**Goal**. Write the next part of the MySQL work log on function calls under IGNORE_SPACE, picking up immediately after its final line.

**Extract**.
▬▬▬

WL#3565: Functions call with IGNORE_SPACE

Affects: Server-5.1   —   Status: Complete

This Work Log is to track an incompatible change introduced by the fix for
BUG#21114.

The current implementation of SQL_MODE=IGNORE_SPACE is causing undesirable
side effects in the parser, as noted in BUG#21114.

To fix the bug correctly, the parser need to *not* honor IGNORE_SPACE,
but to rely on context so that the following syntaxes :
- "foo" "("
- "foo"  "("
will both refer to the same function when a function call is expected,
or will both refer to the proper construct (like "CREATE TABLE foo (..."
or "REFECENCES foo (" when a function call is not expected,
regardless of the SQL_MODE used (with or without IGNORE_SPACE)

In the long term, the SQL_MODE IGNORE_SPACE needs to be obsoleted,
but this is not the scope of the present Work Log.

For the functions impacted by the implementation of BUG#21114,
the fix introduces the following incompatible change:
for code that :
- would run only with IGNORE_SPACE=FALSE
- would use the "foo"  "(" syntax to refer to a stored function foo,
  as opposed to the native MySQL function foo
- would fail to run in IGNORE_SPACE=TRUE mode (ANSI, TRADITIONAL, all
  the other vendors)

Such code will need to be changed to use a db.foo() syntax to refer to the
stored function, and foo() to refer to the native function (unless SQL PATH is
implemented, which is another Work Log).
Fixing this work log consist of limiting the effect of the implementation
of SQL_MODE=IGNORE_SPACE.

There is impact on:
- the lexical parser
- the syntactic parser
- the item creation process used by the parser (item_create.cc)

In sql/lex.h, the array :
static SYMBOL sql_functions[] = {
  { "ADDDATE",          SYM(ADDDATE_SYM)},
  { "BIT_AND",          SYM(BIT_AND)},
  ...

▬▬▬

**Stored records**.
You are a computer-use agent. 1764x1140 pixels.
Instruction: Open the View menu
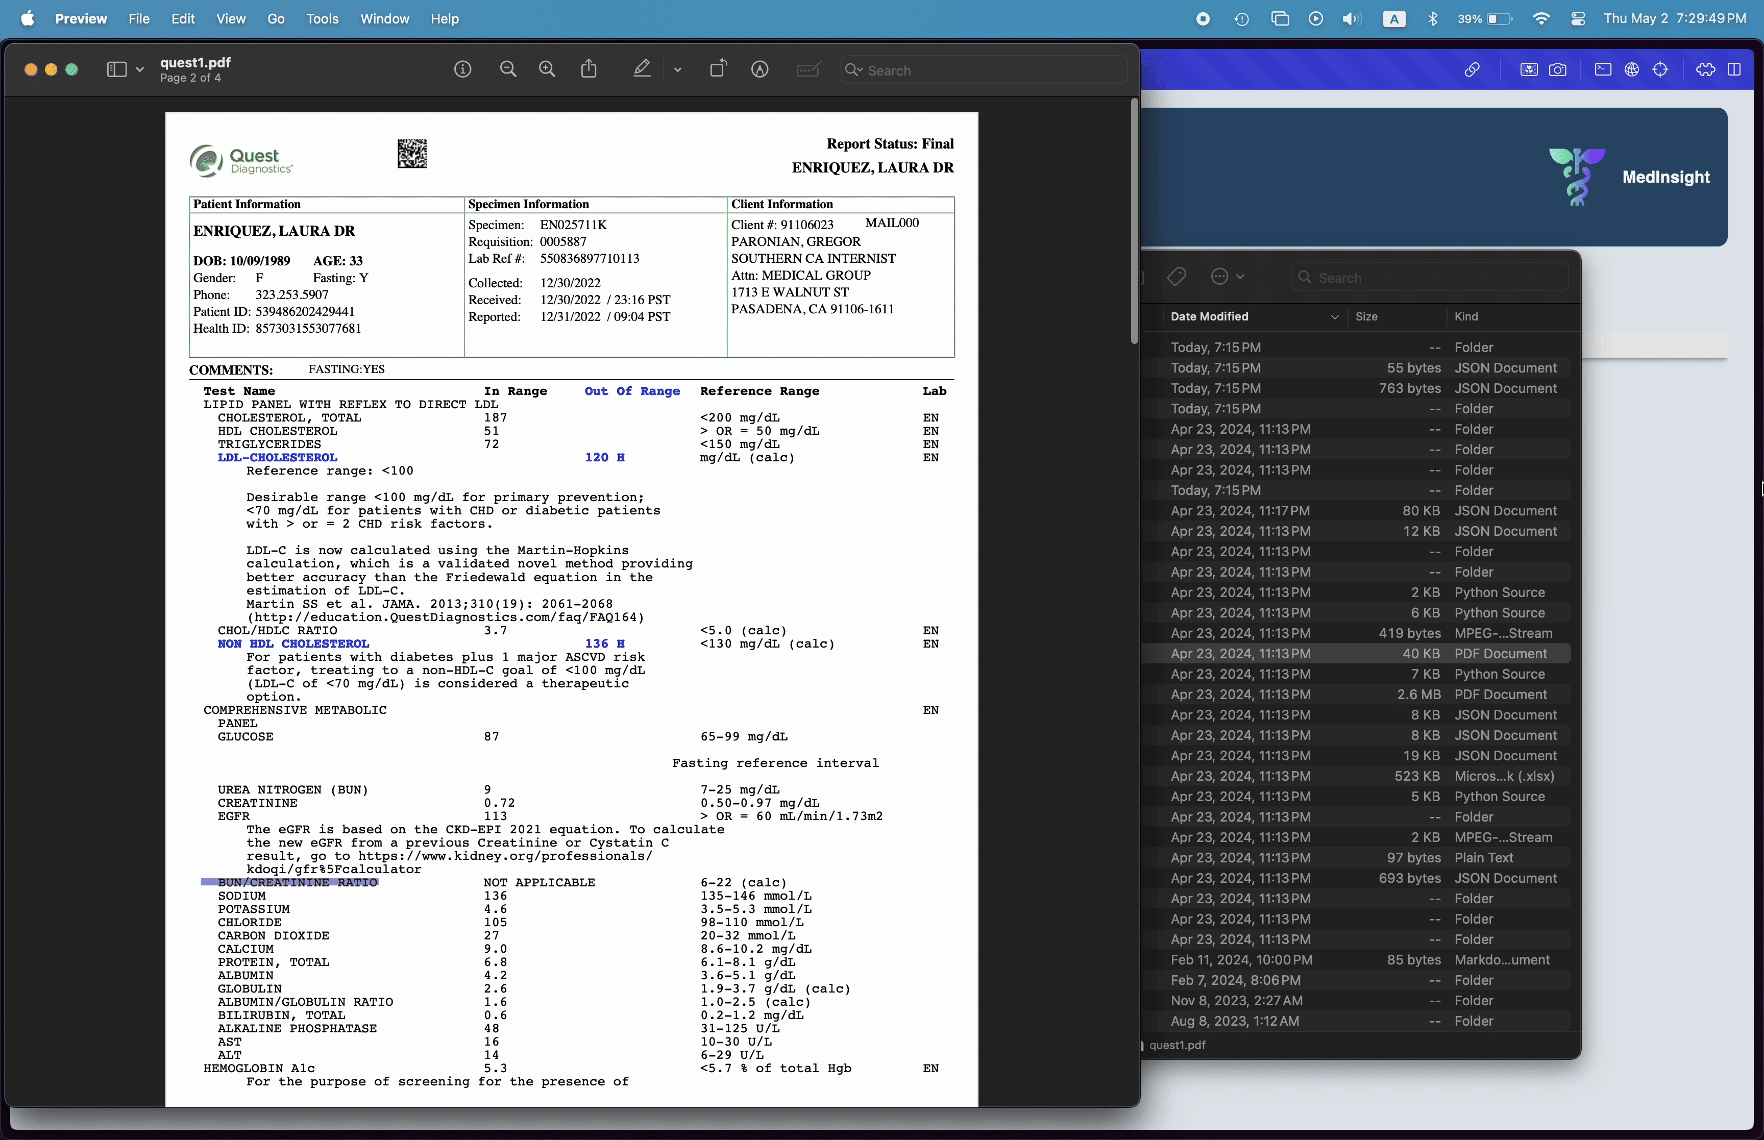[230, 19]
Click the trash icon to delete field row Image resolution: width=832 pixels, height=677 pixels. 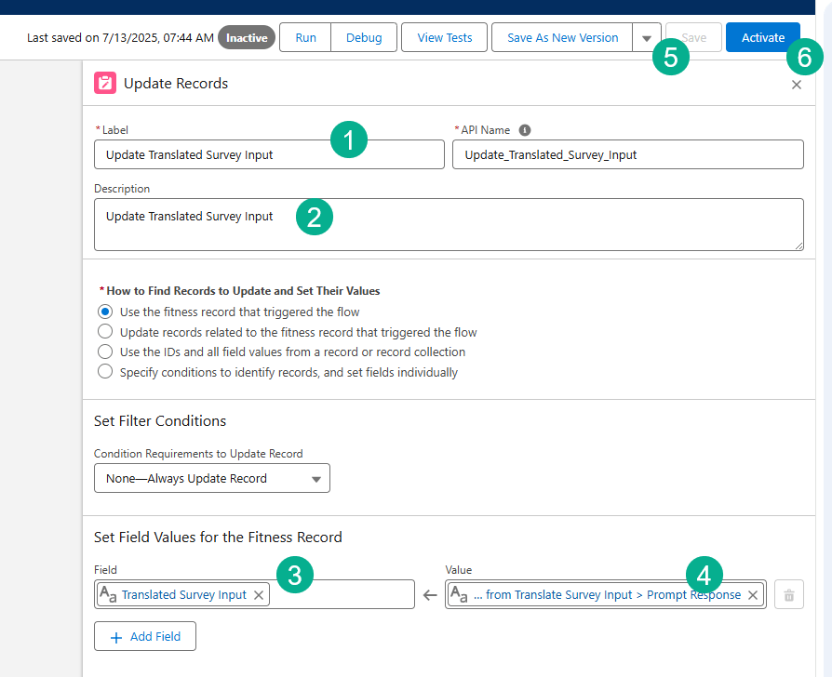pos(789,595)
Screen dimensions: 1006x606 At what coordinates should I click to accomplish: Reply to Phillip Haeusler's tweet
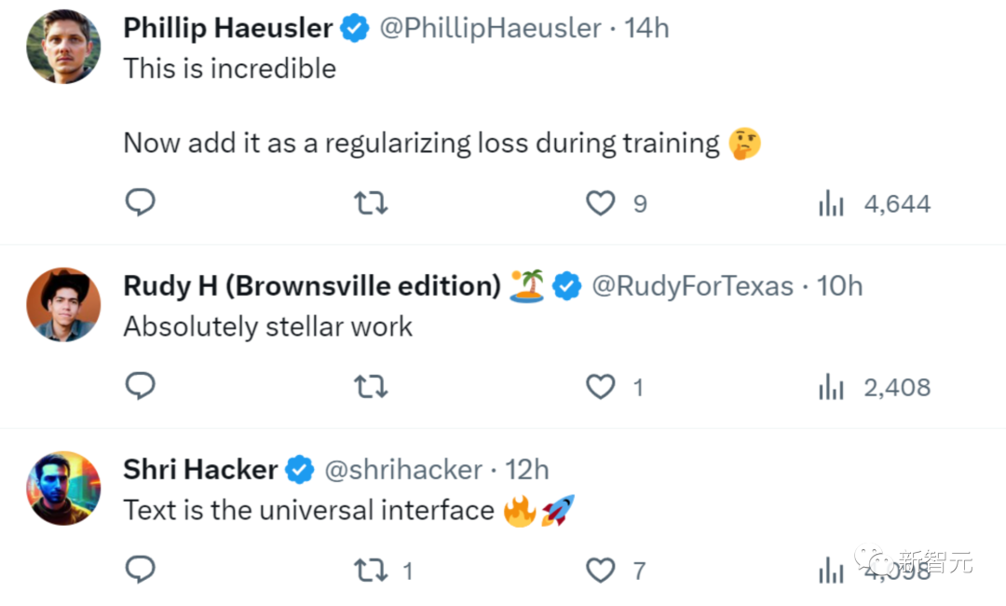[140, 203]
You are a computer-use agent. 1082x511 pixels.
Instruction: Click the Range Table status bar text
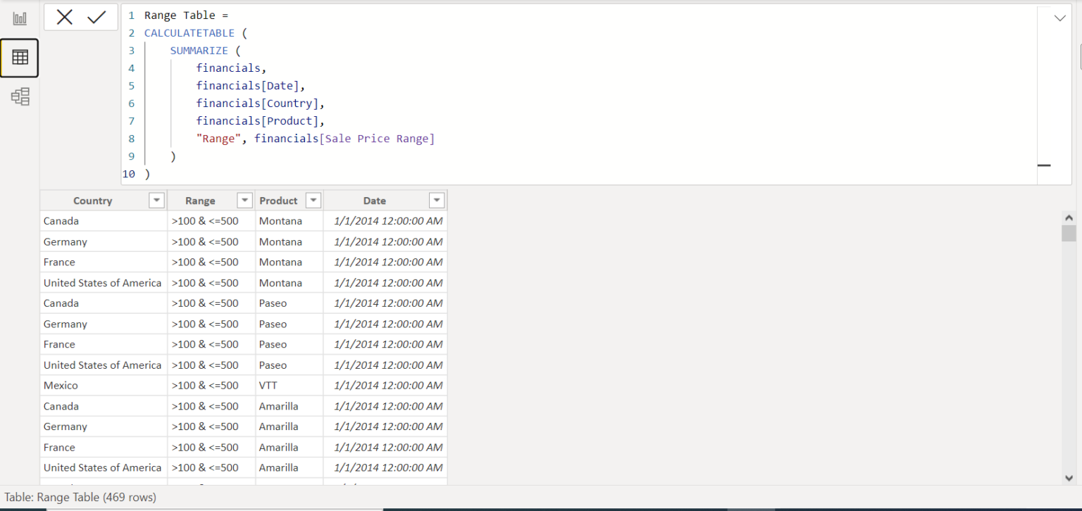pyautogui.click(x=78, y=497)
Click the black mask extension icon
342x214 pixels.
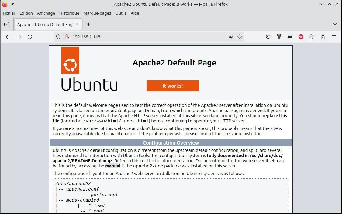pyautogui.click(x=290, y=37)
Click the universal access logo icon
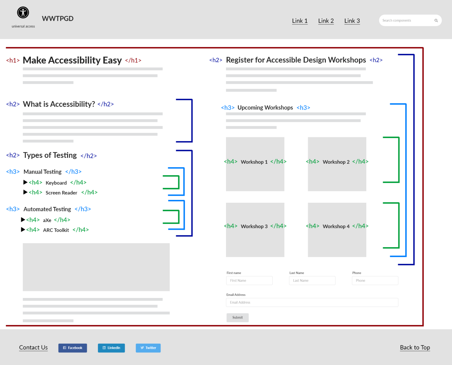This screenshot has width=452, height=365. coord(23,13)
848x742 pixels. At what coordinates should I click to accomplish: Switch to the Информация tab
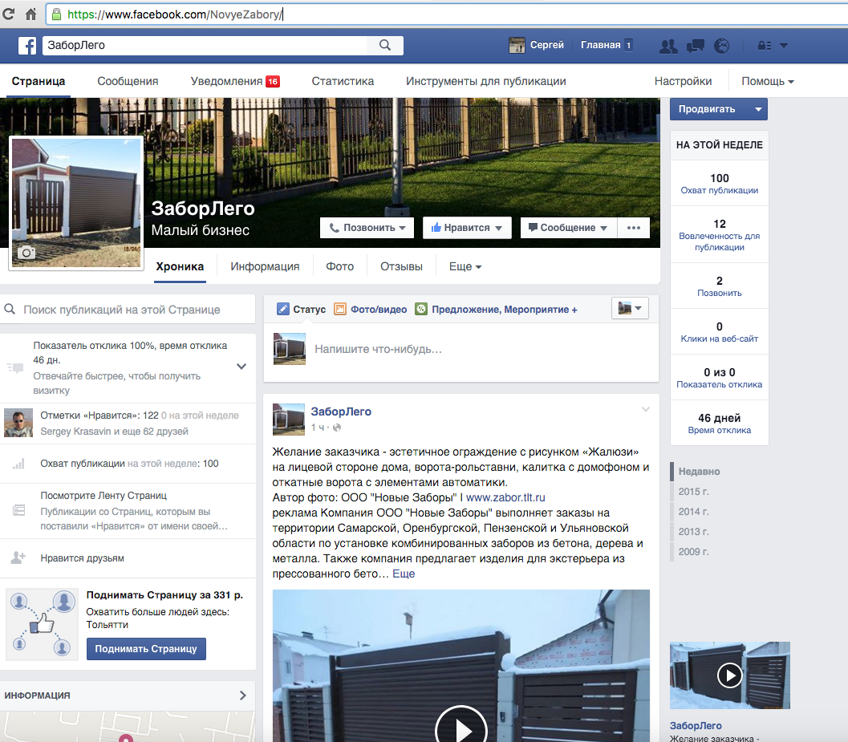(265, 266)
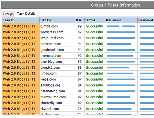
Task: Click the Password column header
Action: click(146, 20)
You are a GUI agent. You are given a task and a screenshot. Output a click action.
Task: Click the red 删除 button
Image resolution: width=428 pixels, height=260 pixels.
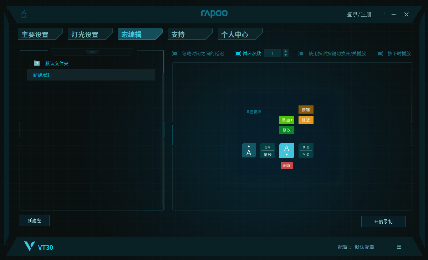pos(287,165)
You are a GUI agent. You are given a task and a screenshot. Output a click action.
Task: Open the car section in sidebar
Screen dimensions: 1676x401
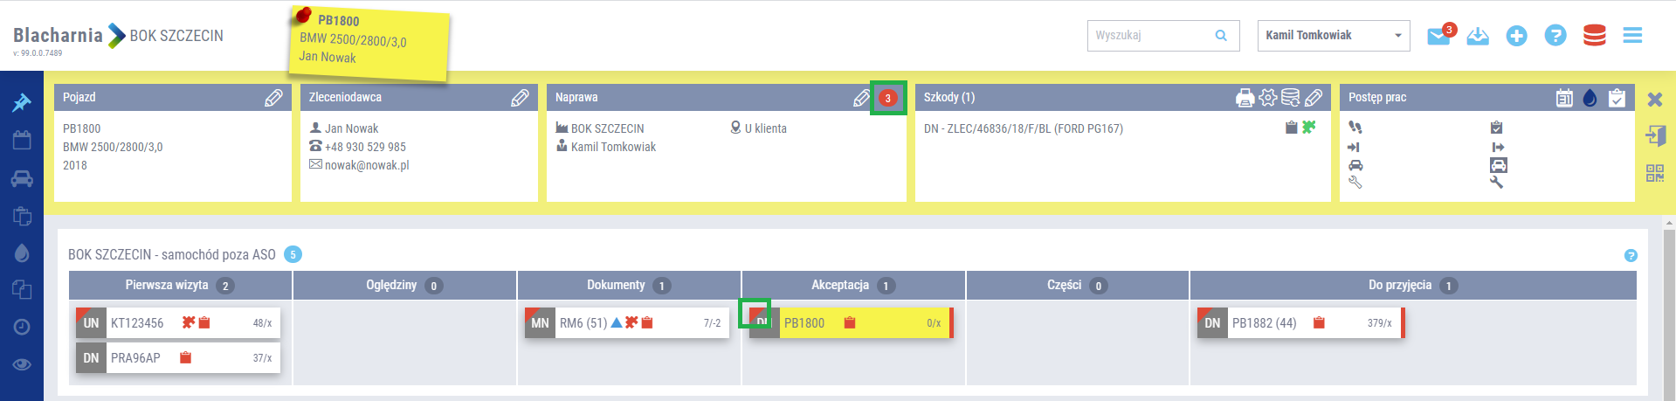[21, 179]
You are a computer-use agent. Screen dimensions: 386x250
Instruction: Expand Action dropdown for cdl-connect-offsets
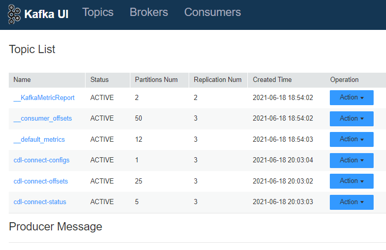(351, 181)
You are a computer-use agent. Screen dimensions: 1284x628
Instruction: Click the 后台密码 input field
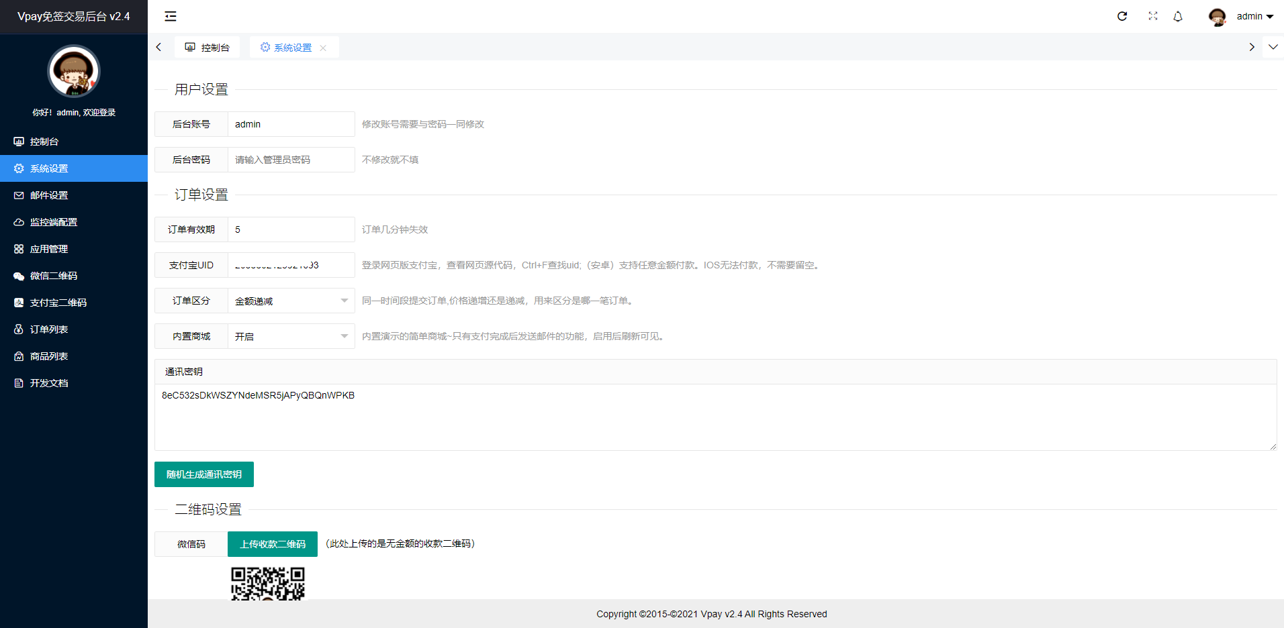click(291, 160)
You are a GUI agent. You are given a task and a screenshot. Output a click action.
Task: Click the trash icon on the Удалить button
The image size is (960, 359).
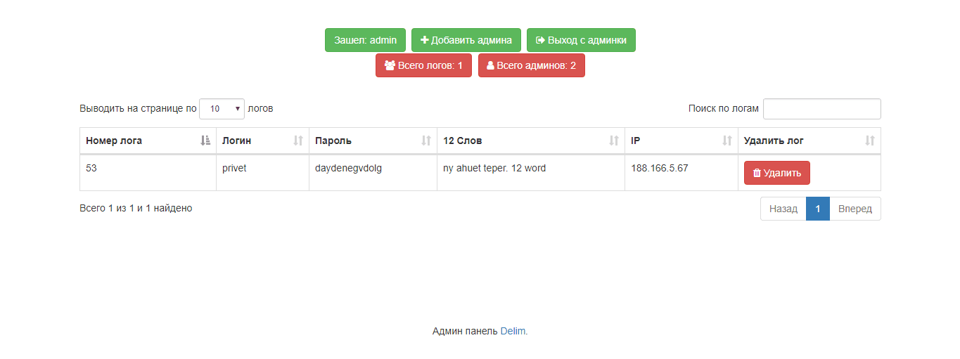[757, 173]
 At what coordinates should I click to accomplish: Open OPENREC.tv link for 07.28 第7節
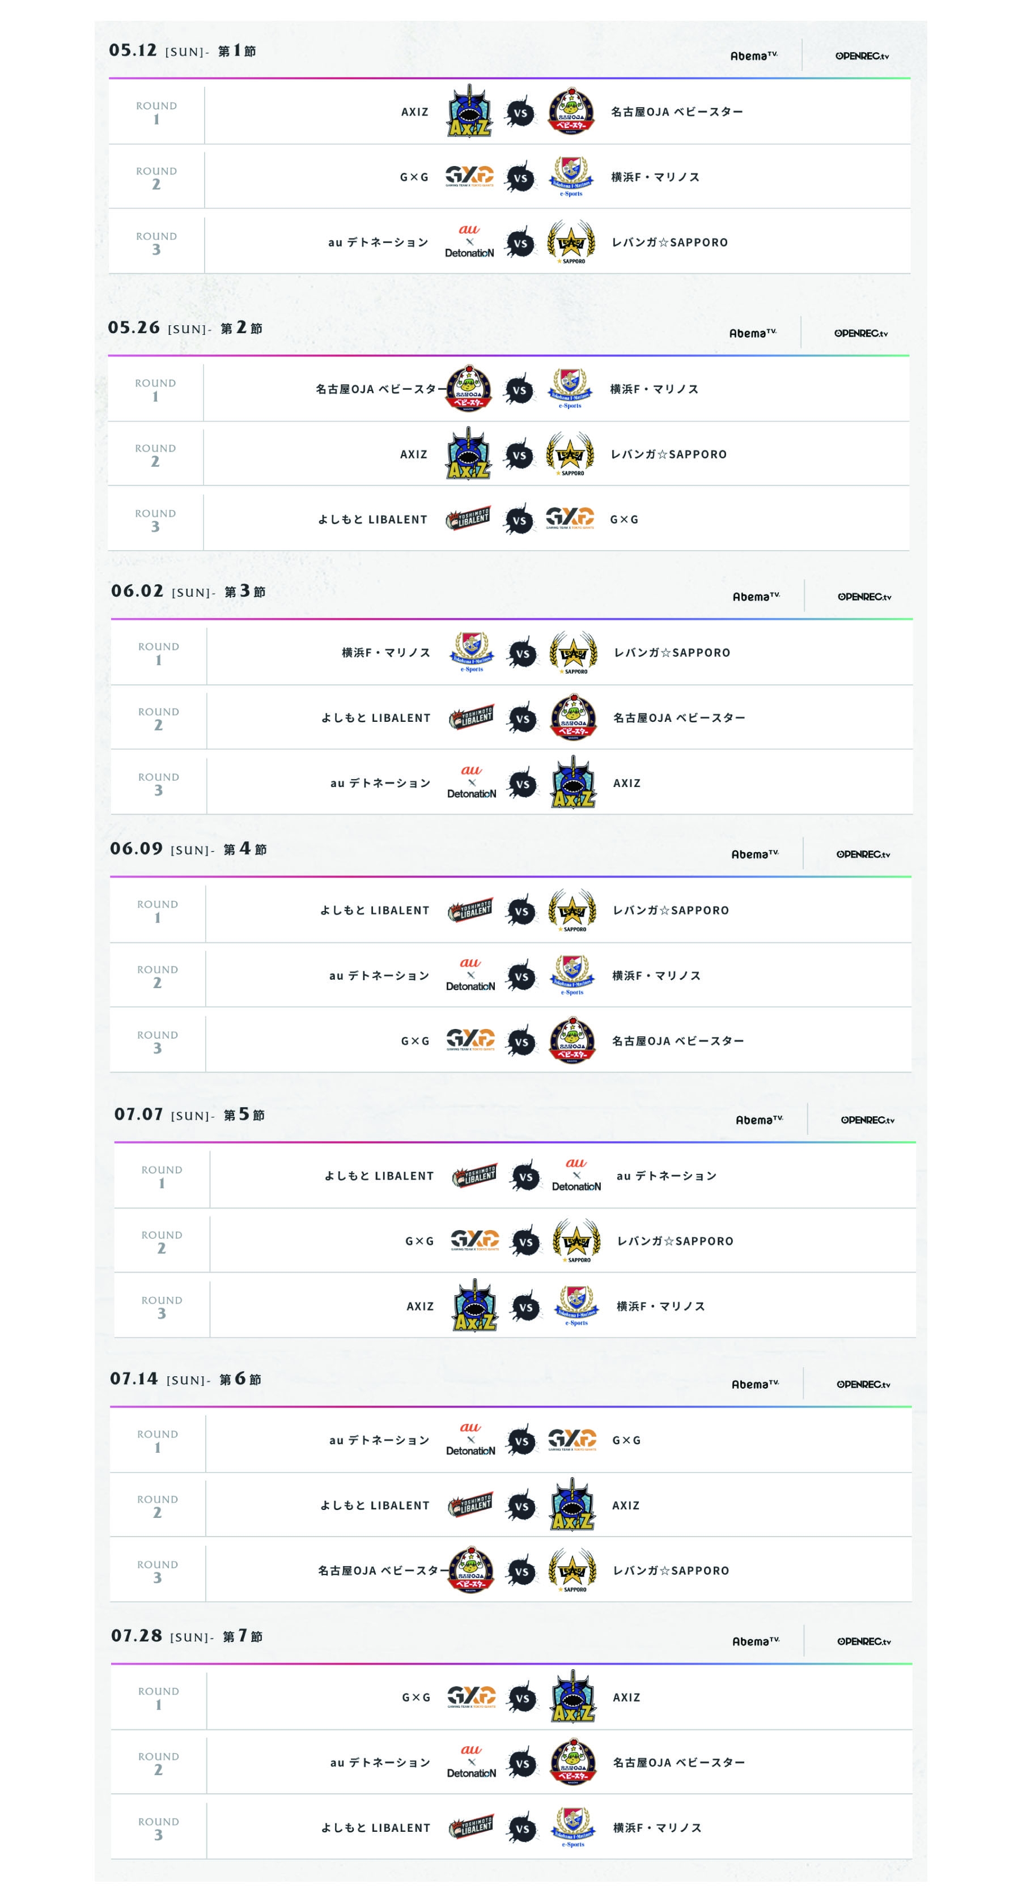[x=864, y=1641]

▬▬▬

**Written response**.
must be reduced.

The lexical parser must *not* return different tokens for functions,
and must return an "identifier" token instead.

The bison grammar must be changed to treat UDF, Stored Functions and Native
functions with the *same* rule, since the *syntax* of the call is identical.
The logic involved on the action is responsible for creating the correct item
based on the function name.

Today, the action must resolve functions in this order:
- Native functions
- User Defined Functions
- Stored Functions
to maintain the current behavior.
SQL PATH (WL#2128) may change that name resolution when implemented.

BUG#21114 fixes *most* functions but not *all* of them.

Fixed by Bug21114: 191 native functions
Remaining issues : 34 entries in sql_functions[] in lex.h

Documentation impact for WL#3565
================================

1) Incompatible change

All the functions listed in
sql/item_create.cc, in the following array:

static Native_func_registry func_array[] = ...
(191 entries)

do *not* honor IGNORE_SPACE,

For any user running with SQL_MODE=IGNORE_SPACE, which is the default
in most cases, no changes are needed.

For any user running with the SQL_MODE IGNORE_SPACE *not* set,
any user code that would declare a stored function using a name in
this list (example: ABS, X, Y), and call this stored function using the
syntax "select abs (...)" need to:
- either rename the stored function, and change all calls
- or change the invocation to use the syntax "select db.abs(...)"

2) SQL_MODE=IGNORE_SPACE

This mode now only affect a very limited list of functions names.

The functions affected are listed in
sql/lex.h, in the following array :

static SYMBOL sql_functions[] = ...
(34 entries)

Note that the previous documentation for SQL_MODE=IGNORE space was
incorrect, since some functions even before the change were not honoring
this mode in the parser.

3) Sections in the doc

This list does not intend to be complete,
only the known area affected are listed.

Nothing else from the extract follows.